“Frontier communities are guardians of Guyana’s territorial integrity and national security. They are our first line of defence against any attempt at incursions and invasions,” President David Granger yesterday told residents of the border village of Kaikan, in the Cuyuni-Mazaruni, at a community meeting held at the Kaikan Primary School.
According to a media release from the Ministry of the Presidency (MoP), the residents of Kaikan, who have had a number of terrorising encounters with the notorious ‘Syndicatos’ gang, welcomed the Head of State’s visit, as well as, the boosting of security in the area by the Guyana Defence Force (GDF). The community now benefits from 24-hour security which is necessitated by the situation in neighbouring Venezuela and “escalated by the age-old border controversy”, the release said.
“Venezuela is claiming that the boundaries are wrong…but that is not true. If you go to Mount Roraima you will see the markers; if you go in the Barima-Waini you will see the markers… The markers were put down there 110 years ago… the International Court will decide…but believe me, you are safe,” Guyana’s Head of State, was quoted as saying in the release, as he assured the villagers of their safety.

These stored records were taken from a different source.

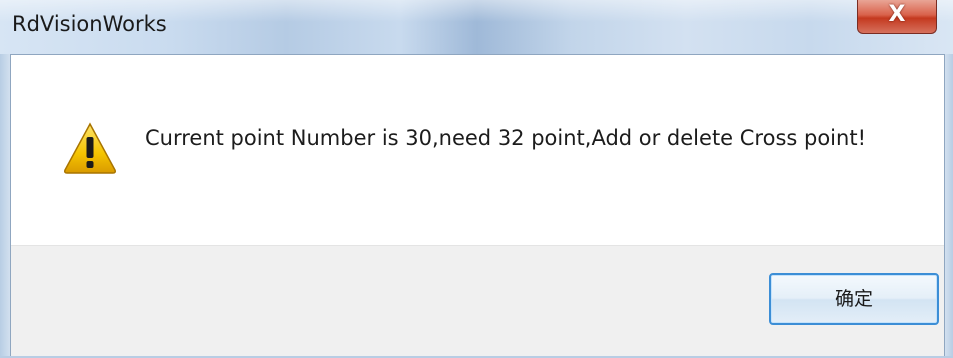 The image size is (953, 358). I want to click on warning-icon, so click(90, 148).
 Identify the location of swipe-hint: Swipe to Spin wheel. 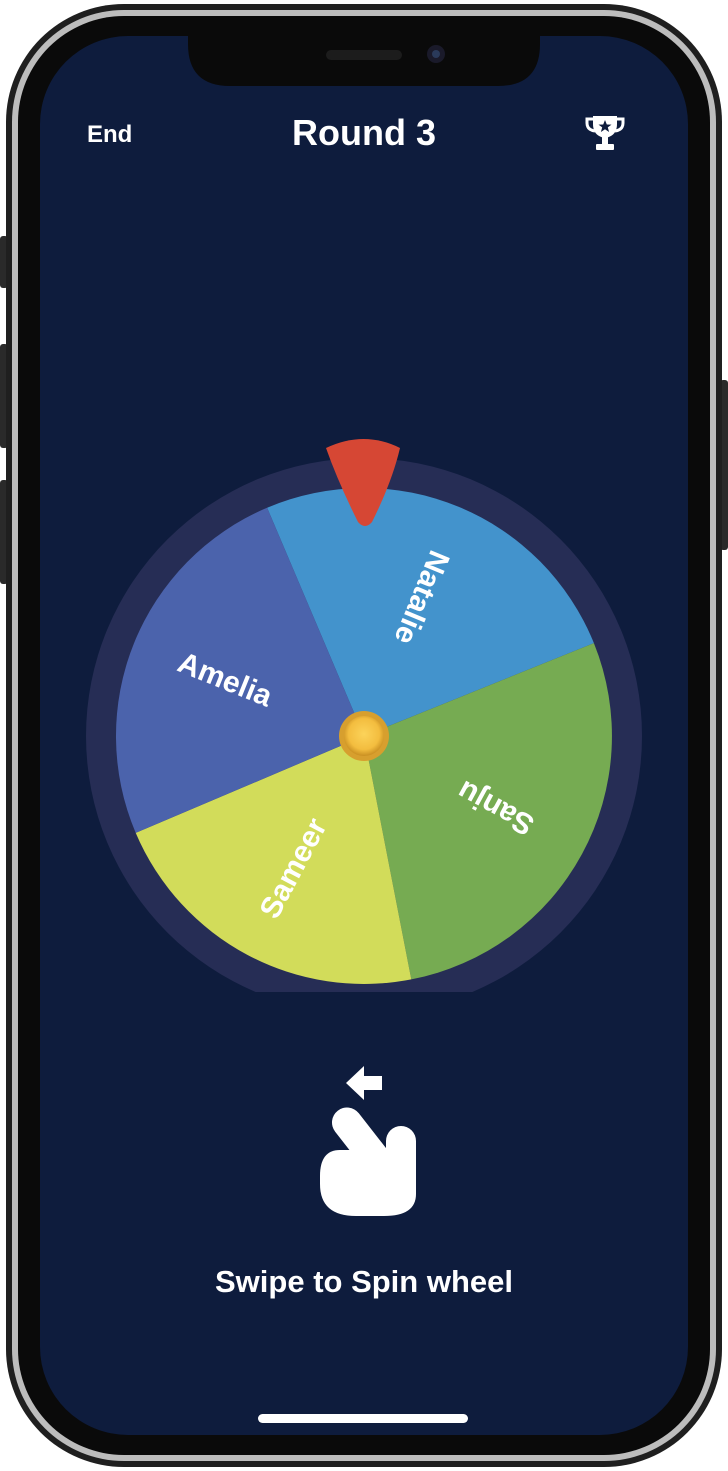
(364, 1282).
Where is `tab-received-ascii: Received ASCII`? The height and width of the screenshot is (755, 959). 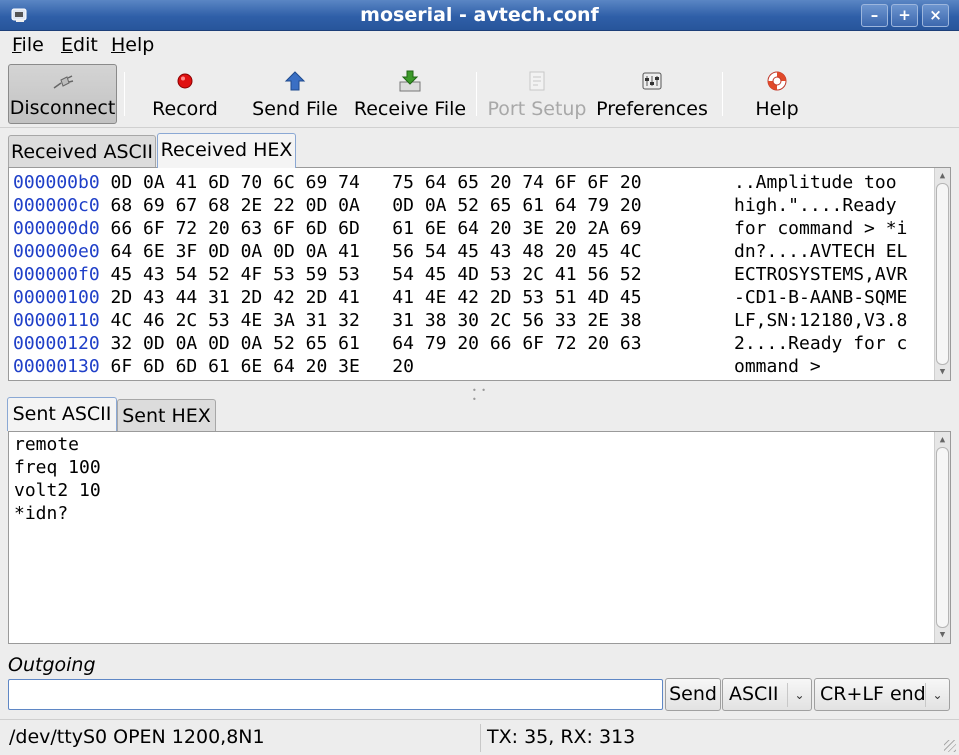 tab-received-ascii: Received ASCII is located at coordinates (82, 151).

According to the MoP, Kaikan in Region Seven, like the village of Whitewater in Region One, which the President visited last week, has been seeing an influx of Venezuelans, particularly traders and persons seeking health care. During a briefing with GDF ranks deployed in the area, the President was told that Venezuelan civilians and even military personnel come over to the Kaikan Health Post to seek medical attention for malaria and other diseases, while the traders come over to sell or to barter their goods with villagers from communities like Kaikan, a stone’s throw from the Venezuela border, and Arau. The GDF have pledged to eradicate at all costs, the alleged activities of illegal smuggling of substances such as marijuana and cocaine, as reported by the Toshao of Kaikan.
President Granger said that while the army and the police will intensify their efforts to ensure their safety, the villagers have a significant role to play, as they are the eyes and ears on the ground, the MoP statement said. The president added that in weeks and months to come, he is asking them to join the People’s Militia so that they can be prepared to protect themselves and their families and their communities, from people who bring illegal guns into the country.
The President also spoke of his 10-point improvement plan for frontier villages which is aimed at ensuring access to public services in the areas of citizenship, registration and immigration, education, human safety, information communication technology, national defence, public health, public infrastructure, social cohesion and social protection, the MoP statement said.
Speaking of community development, according to the media release, the Head of State urged the residents to work closely with the three tiers of Government, local, regional and central, to find solutions to some of the problems the community faces in terms of socio-economic development. He called on the Regional Chairman to work closely with the community to devise plans to add value to their food production through agro-processing, which will enhance their competitiveness and boost their village economies.
Education was another major area that the President focused on, the statement said. He noted that while Kaikan is far-flung, no effort should be spared to ensure that every child attends school.
The President was accompanied to Kaikan by Minister of Public Affairs, Dawn Hastings-Williams, Chief of Staff of the GDF, Brigadier Patrick West and other senior officers of the Force. This visit follows a similar outreach to Region One, last week.